* **PROBLEM DESCRIPTION**
Render the stretch of lines from the start through the line containing "(x=336, y=287)" as a numbered list, skipping blank lines and leaving out the pictures.

* **RECORDED DATA**
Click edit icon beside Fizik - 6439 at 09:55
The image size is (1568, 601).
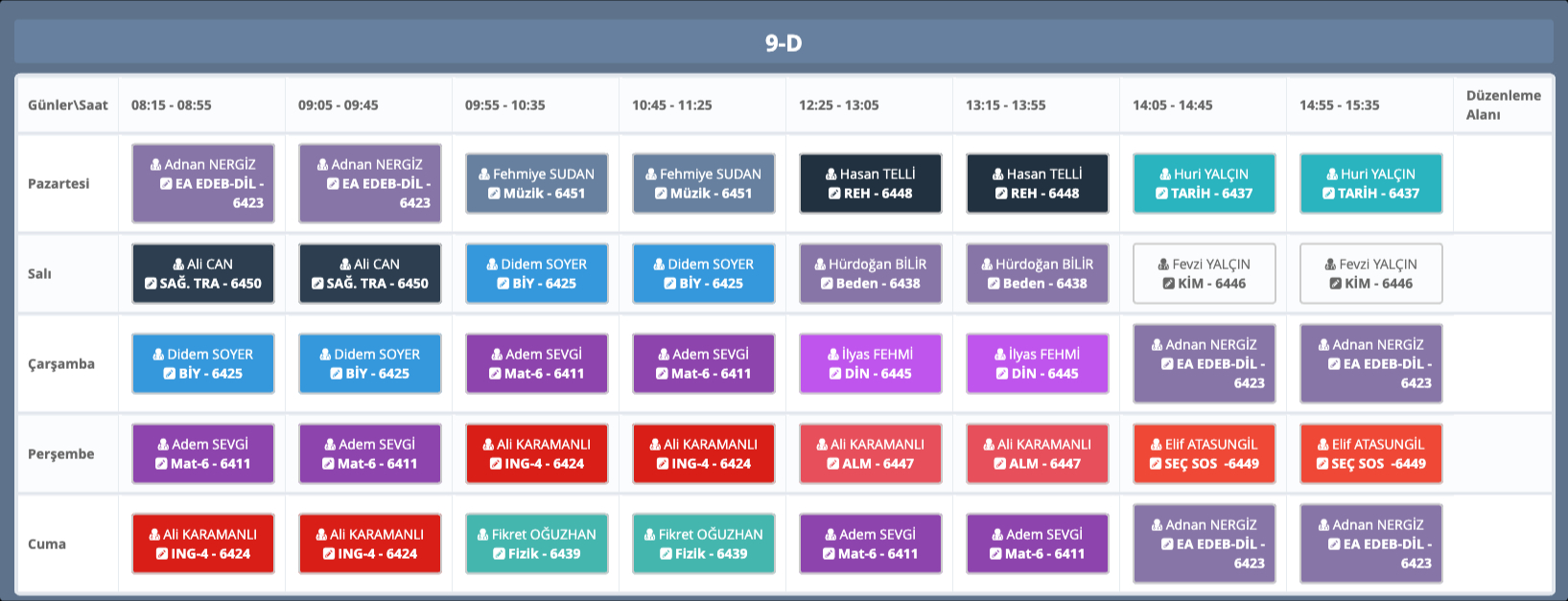pyautogui.click(x=500, y=554)
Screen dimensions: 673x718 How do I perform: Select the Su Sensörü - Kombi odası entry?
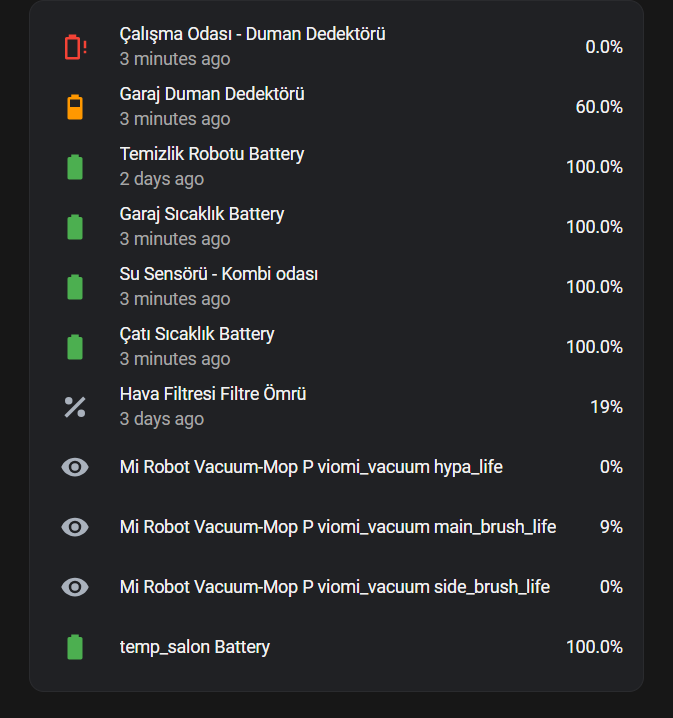(x=336, y=287)
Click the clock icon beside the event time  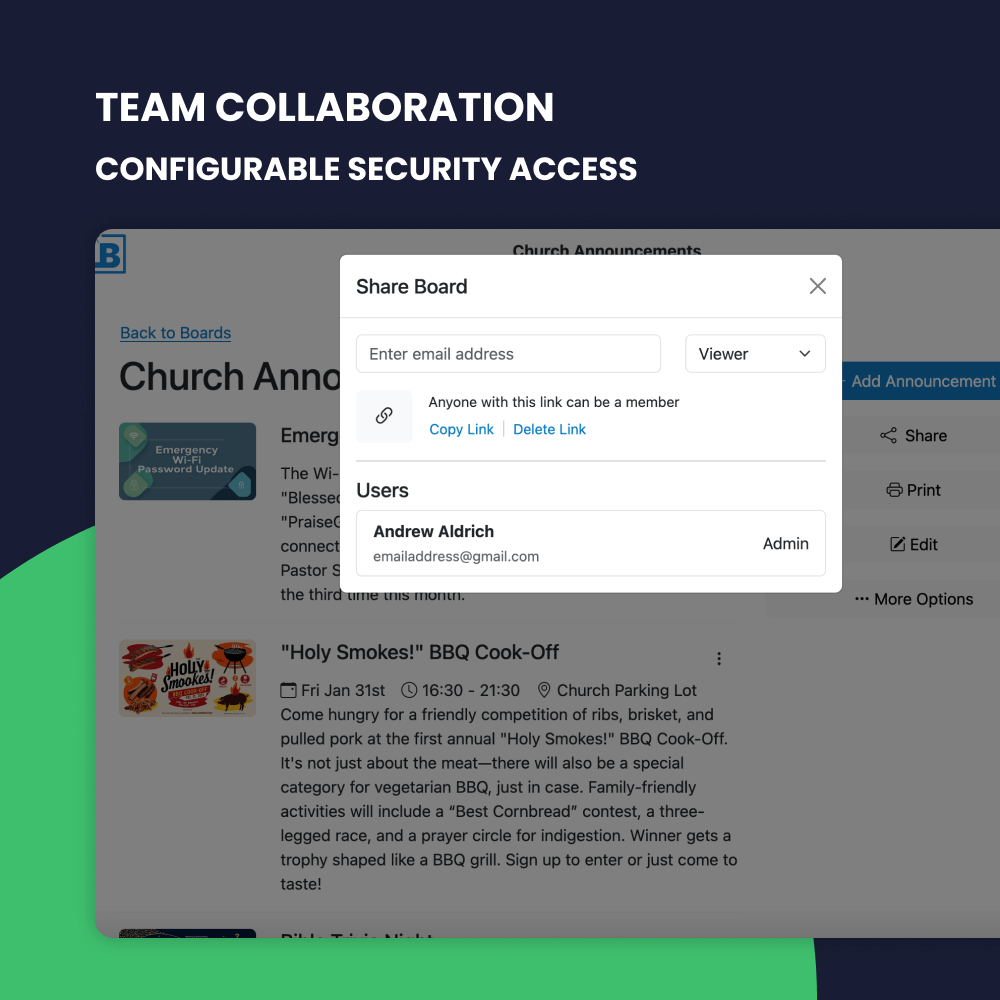tap(409, 690)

* **SOLUTION BELOW**
1. Click edit icon beside Fizik - 6439 at 09:55
2. The image size is (1568, 601).
3. pyautogui.click(x=500, y=554)
4. Screen dimensions: 673x718 How do I perform: Select the Su Sensörü - Kombi odası entry?
5. (x=336, y=287)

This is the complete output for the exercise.